The project is the first winner of NYCEDC’s Rapid Testing Innovation Competition, which is dedicated to designing reliable and inexpensive tests for COVID-19.

Why is an inexpensive rapid test needed?

A rapid and inexpensive test would help the city and nation reopen the economy until a majority of citizens have been vaccinated.

“If used frequently, and particularly close to the time a person enters a crowded place, such testing would be a very powerful way to prevent the spread of the virus from people who do not have symptoms and do not know they are infectious,” says Ho, who is also director of the Aaron Diamond AIDS Research Center at Columbia University.

Such testing would be useful for college students living in dormitories, for example, or employees who cannot work from home.

Approximately 50% of SARS-CoV-2 infections are spread by people who carry the virus and are infectious but have no symptoms.

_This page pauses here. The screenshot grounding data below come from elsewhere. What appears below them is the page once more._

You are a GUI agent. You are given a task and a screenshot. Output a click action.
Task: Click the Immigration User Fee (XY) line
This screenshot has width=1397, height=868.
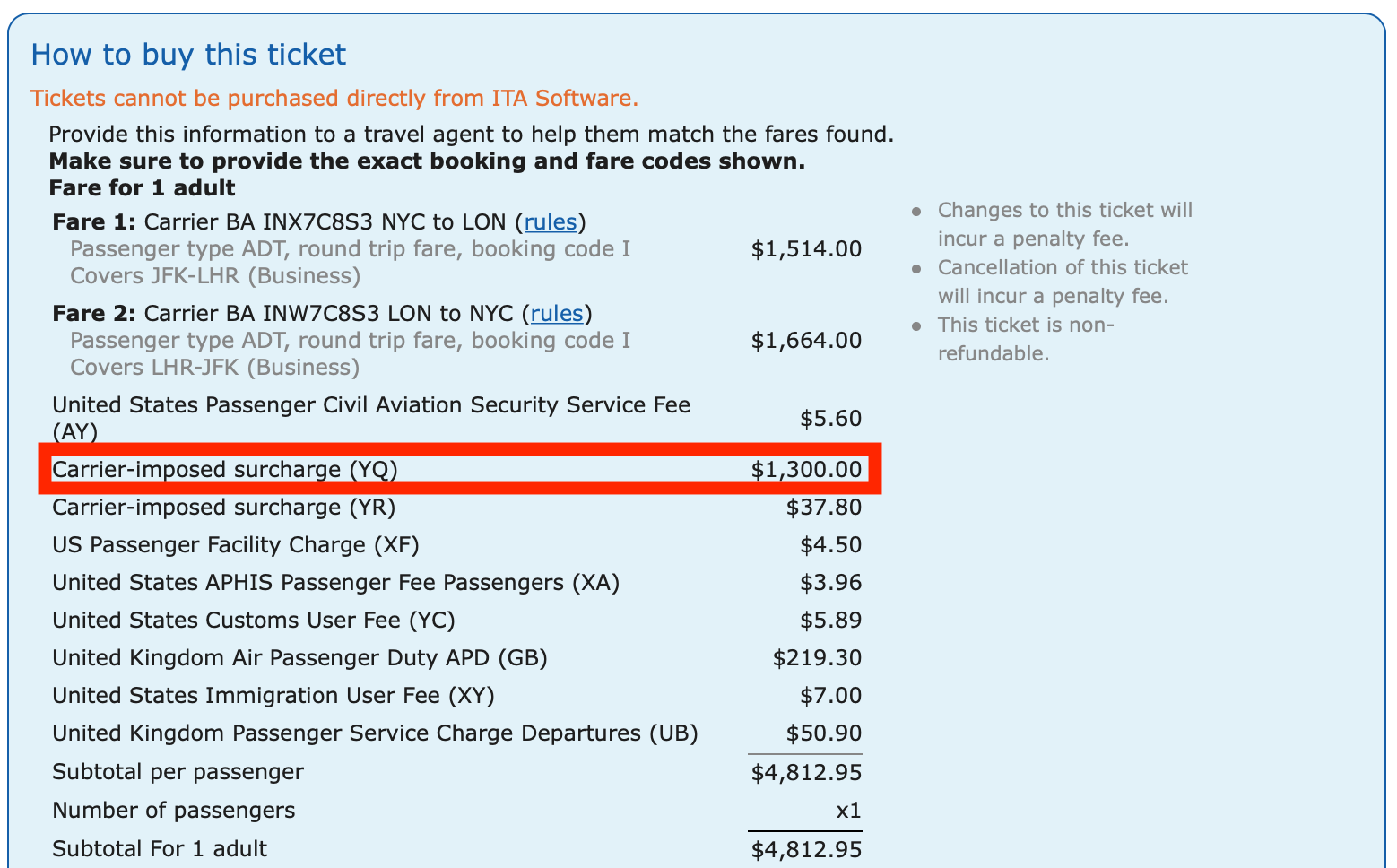[272, 695]
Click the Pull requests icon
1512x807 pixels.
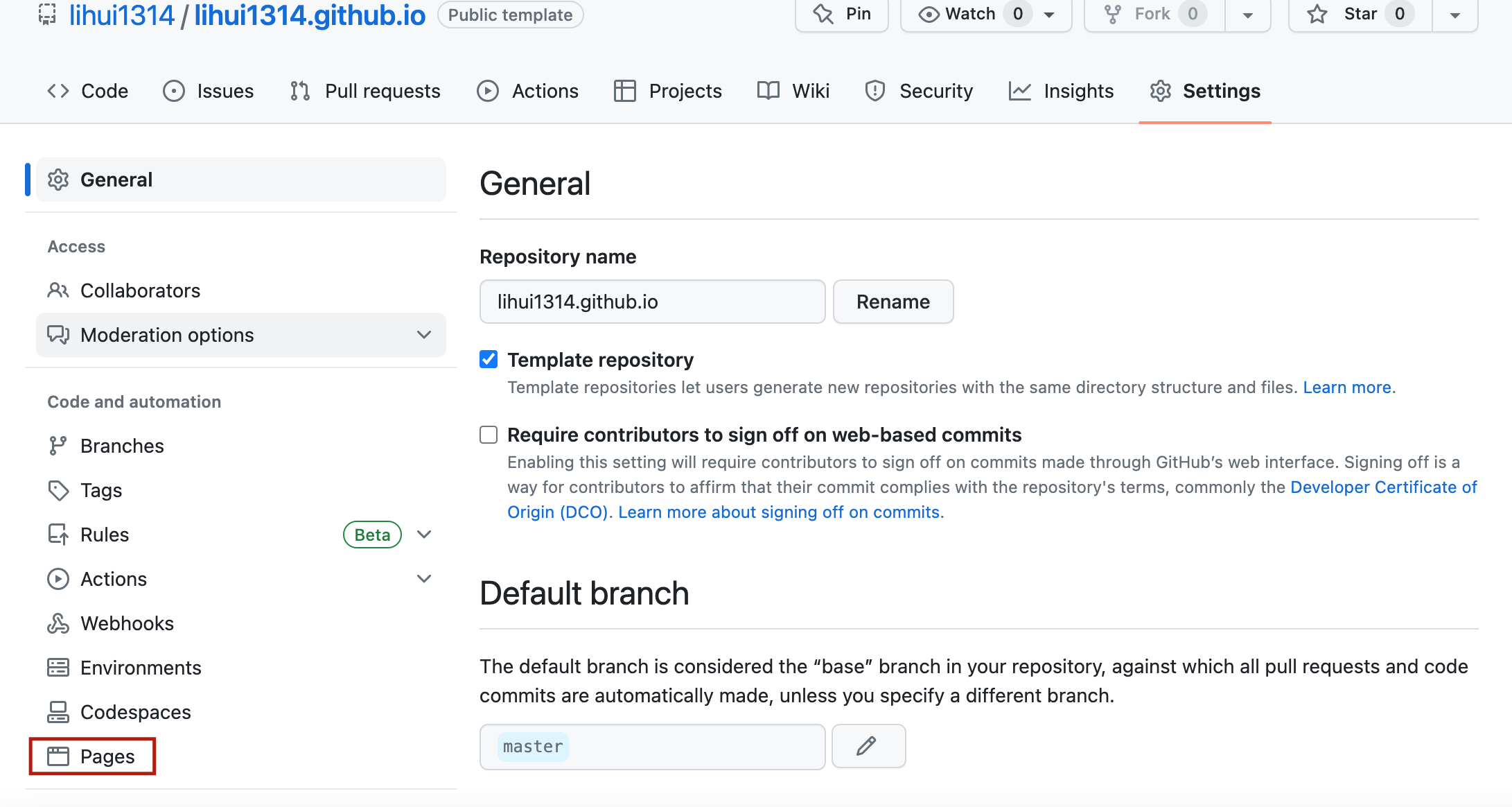click(x=300, y=91)
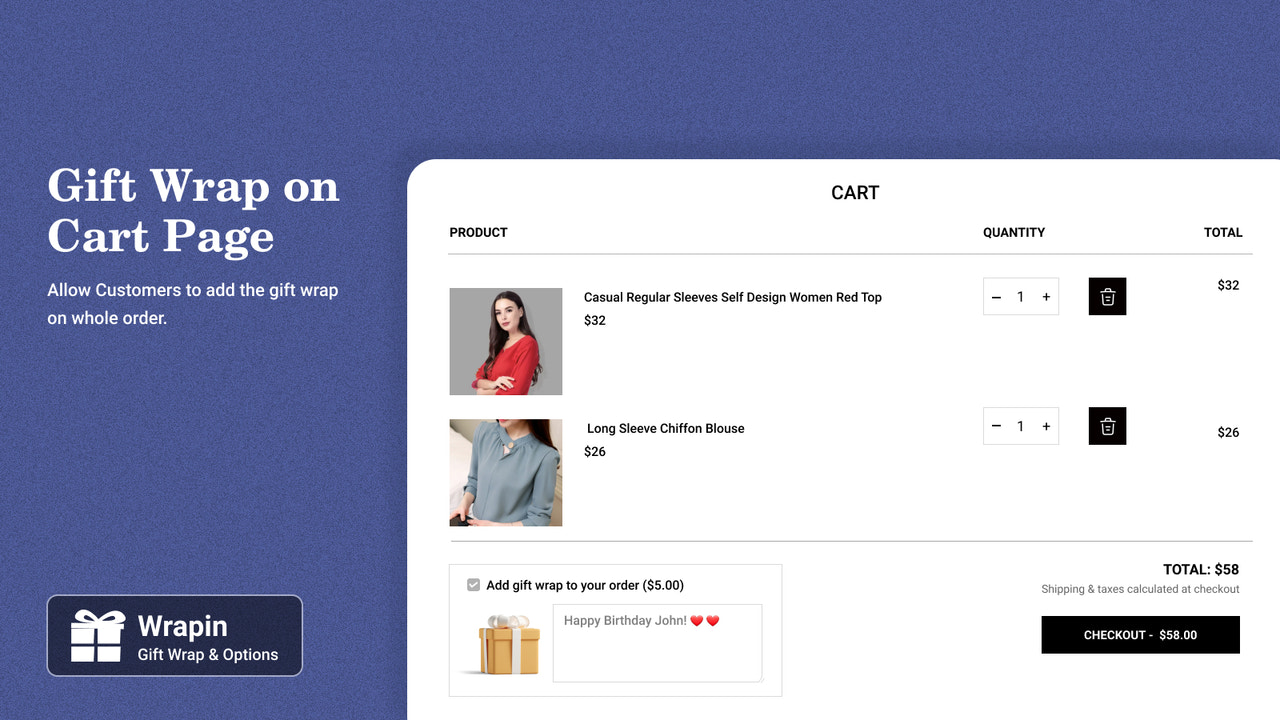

Though at-home COVID-19 tests are now available, most involve sending a sample to a laboratory for PCR testing, and results are only available after two or more days. True at-home tests that can give results in less than 30 minutes currently cost at least $25 per test.

 

Test designed to identify people who can spread the virus

The test developed in Ho’s lab utilizes the same type of lateral-flow technology used by home pregnancy tests. 

A liquid sample from a nasal swab is applied to the paper test strip; a colored line will appear 15-20 minutes later if antibodies embedded in the strip detect a protein made by the virus. 

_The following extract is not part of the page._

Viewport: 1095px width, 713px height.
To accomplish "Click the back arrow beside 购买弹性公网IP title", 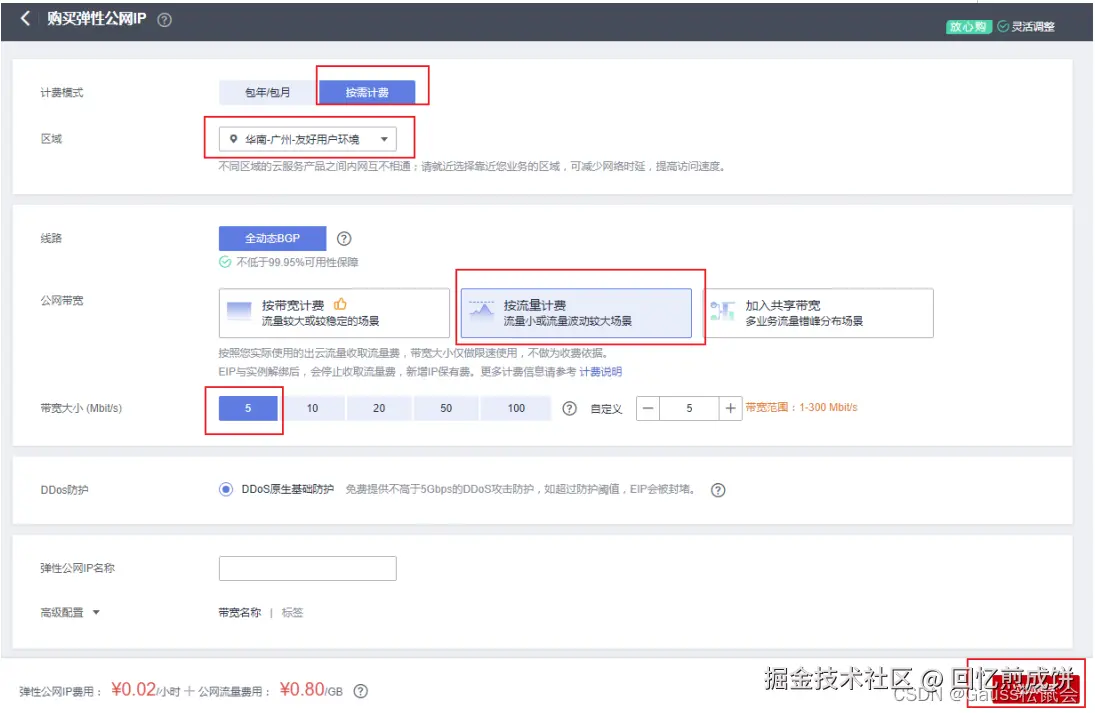I will click(24, 17).
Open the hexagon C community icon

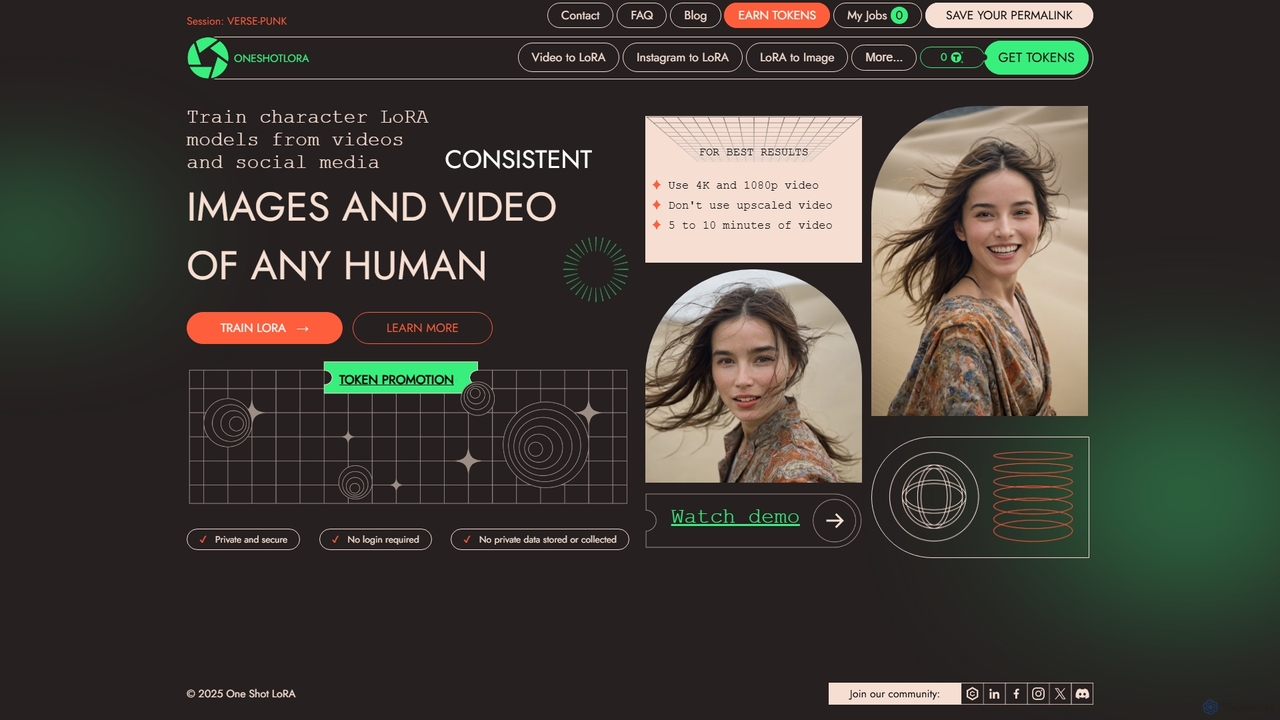(972, 694)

The test is designed to identify people who carry high levels of the virus and are capable of infecting other people. The test is less able to detect infections in people carrying low levels of virus who are in the early or waning stages of infection and are unlikely to be infectious.

“Though the rapid test is not as sensitive as the PCR test,” Ho says, “it is much faster, cheaper, and simpler. These properties will allow us to test frequently, even daily or multiple times a day, without having to face the lag in getting results back.”

Ho’s team is currently validating the test, which can also detect new variants of the virus, before applying for Emergency Use Authorization from the FDA.